- **Your assignment**: Reproduce word for word the lines between those holding "Image resolution: width=635, height=2576." and "Contact (438, 55)", inclusive, and nothing else from the data below.
= Beginning of Section =
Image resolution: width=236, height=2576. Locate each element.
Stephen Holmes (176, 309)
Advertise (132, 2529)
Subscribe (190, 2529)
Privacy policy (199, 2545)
= End of Section =
= Beginning of Section =
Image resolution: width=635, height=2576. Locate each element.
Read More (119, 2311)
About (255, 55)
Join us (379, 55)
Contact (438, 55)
= End of Section =
- **Result of the task**:
Image resolution: width=635, height=2576. Locate each element.
Read More (119, 2311)
About (255, 55)
Join us (379, 55)
Contact (438, 55)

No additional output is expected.